__Task statement__
Your answer should be one number, the count of lines in the entries holding the word "help".

__Input for this task__
- - -

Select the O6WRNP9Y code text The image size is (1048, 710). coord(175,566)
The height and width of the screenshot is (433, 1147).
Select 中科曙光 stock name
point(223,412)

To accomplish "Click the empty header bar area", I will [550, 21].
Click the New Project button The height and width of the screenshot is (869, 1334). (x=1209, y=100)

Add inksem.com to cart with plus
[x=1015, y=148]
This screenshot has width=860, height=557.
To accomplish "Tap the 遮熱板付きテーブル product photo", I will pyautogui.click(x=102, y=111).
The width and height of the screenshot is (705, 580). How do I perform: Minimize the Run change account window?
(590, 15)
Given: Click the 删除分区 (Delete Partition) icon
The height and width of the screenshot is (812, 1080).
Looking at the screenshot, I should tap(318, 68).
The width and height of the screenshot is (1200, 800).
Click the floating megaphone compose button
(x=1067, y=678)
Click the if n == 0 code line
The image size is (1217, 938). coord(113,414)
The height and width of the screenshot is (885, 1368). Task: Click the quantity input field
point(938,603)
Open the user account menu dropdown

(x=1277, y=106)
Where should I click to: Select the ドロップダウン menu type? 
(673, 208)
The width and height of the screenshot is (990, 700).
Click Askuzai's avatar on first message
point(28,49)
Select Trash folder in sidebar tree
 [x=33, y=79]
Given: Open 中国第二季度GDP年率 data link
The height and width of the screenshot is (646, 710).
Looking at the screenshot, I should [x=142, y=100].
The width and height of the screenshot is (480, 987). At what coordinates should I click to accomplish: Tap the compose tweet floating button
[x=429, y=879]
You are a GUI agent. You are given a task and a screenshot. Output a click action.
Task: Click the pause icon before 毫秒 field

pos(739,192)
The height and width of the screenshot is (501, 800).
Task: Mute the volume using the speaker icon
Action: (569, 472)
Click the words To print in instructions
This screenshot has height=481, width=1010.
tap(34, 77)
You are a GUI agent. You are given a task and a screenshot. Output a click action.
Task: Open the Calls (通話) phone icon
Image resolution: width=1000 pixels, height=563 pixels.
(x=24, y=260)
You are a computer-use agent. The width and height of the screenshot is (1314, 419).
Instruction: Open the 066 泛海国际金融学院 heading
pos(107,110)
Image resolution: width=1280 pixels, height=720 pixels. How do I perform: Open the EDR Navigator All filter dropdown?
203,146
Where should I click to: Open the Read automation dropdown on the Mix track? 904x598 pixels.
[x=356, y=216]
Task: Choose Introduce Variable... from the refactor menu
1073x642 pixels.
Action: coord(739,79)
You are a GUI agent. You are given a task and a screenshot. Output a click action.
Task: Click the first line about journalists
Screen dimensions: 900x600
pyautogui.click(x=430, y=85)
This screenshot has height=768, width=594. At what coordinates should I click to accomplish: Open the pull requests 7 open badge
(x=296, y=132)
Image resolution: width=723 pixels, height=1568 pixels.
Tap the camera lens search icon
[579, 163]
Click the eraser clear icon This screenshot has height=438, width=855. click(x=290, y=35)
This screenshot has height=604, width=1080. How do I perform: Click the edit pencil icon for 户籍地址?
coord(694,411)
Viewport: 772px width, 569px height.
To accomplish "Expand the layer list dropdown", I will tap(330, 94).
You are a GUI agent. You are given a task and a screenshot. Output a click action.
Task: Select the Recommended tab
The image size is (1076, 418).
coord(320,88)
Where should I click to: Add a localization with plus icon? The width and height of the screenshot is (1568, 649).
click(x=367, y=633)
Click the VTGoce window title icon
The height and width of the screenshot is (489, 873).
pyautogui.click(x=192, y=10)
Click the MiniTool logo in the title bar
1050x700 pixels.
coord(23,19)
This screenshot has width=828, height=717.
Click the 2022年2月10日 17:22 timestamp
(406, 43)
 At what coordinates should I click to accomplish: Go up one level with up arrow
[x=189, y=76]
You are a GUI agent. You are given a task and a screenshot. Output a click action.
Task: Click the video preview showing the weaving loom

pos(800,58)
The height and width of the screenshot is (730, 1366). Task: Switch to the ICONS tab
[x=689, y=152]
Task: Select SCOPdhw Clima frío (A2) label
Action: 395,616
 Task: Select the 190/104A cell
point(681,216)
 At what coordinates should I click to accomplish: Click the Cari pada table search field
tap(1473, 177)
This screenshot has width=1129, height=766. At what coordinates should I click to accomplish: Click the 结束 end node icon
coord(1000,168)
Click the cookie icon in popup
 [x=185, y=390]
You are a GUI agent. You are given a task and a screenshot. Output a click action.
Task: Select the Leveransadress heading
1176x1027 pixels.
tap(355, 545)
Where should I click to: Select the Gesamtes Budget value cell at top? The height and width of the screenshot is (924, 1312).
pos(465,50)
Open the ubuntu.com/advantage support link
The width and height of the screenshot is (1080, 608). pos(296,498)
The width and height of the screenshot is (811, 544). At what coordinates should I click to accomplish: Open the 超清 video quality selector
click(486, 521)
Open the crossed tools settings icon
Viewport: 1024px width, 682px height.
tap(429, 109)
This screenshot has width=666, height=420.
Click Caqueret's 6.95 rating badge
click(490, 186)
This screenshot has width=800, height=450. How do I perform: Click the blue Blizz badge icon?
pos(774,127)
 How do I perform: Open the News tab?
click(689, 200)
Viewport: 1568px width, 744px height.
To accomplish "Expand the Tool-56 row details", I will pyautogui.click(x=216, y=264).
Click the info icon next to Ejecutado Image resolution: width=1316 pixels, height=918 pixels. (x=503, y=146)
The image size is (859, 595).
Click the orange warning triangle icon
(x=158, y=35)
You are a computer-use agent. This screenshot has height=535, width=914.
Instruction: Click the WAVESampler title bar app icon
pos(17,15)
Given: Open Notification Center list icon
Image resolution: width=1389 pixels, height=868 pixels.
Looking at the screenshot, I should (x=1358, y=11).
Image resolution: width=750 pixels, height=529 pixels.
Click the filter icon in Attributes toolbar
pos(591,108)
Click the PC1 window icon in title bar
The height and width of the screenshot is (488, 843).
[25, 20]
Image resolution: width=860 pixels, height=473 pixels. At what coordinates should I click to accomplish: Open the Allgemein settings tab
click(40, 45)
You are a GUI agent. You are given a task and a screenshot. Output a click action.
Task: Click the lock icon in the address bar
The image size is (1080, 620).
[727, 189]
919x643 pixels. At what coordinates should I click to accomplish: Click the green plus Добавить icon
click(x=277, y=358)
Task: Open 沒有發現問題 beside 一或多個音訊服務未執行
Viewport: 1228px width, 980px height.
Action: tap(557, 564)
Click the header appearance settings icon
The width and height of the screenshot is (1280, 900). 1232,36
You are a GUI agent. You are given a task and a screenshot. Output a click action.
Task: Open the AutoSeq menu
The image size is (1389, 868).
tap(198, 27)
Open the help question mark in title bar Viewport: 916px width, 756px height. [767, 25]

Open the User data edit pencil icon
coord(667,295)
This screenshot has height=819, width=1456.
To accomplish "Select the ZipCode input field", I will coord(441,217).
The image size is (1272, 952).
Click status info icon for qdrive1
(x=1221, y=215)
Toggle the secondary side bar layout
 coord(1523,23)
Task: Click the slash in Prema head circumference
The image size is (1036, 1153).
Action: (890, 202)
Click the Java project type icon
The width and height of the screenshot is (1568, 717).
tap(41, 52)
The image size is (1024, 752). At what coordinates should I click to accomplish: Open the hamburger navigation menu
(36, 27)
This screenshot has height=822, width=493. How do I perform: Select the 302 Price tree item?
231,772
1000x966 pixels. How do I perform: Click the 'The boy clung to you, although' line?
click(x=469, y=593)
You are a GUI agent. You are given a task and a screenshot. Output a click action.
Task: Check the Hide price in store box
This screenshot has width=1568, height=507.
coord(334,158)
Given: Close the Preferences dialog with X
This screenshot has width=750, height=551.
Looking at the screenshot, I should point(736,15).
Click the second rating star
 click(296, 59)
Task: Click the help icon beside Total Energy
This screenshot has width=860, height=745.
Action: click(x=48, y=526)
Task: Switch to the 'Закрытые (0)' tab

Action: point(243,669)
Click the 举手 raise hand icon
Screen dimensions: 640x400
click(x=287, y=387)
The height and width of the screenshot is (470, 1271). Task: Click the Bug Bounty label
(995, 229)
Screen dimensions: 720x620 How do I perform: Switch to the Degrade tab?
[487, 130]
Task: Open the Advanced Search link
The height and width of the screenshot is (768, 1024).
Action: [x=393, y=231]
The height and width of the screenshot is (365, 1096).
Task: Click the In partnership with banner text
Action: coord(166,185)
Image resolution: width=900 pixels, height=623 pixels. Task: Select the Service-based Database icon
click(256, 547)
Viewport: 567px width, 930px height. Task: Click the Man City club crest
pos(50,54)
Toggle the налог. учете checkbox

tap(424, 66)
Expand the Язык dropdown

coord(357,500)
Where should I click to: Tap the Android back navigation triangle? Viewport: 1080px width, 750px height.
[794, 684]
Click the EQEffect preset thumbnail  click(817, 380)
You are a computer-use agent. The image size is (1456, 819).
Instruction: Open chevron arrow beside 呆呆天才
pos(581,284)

- - -

__Solution to this task__
2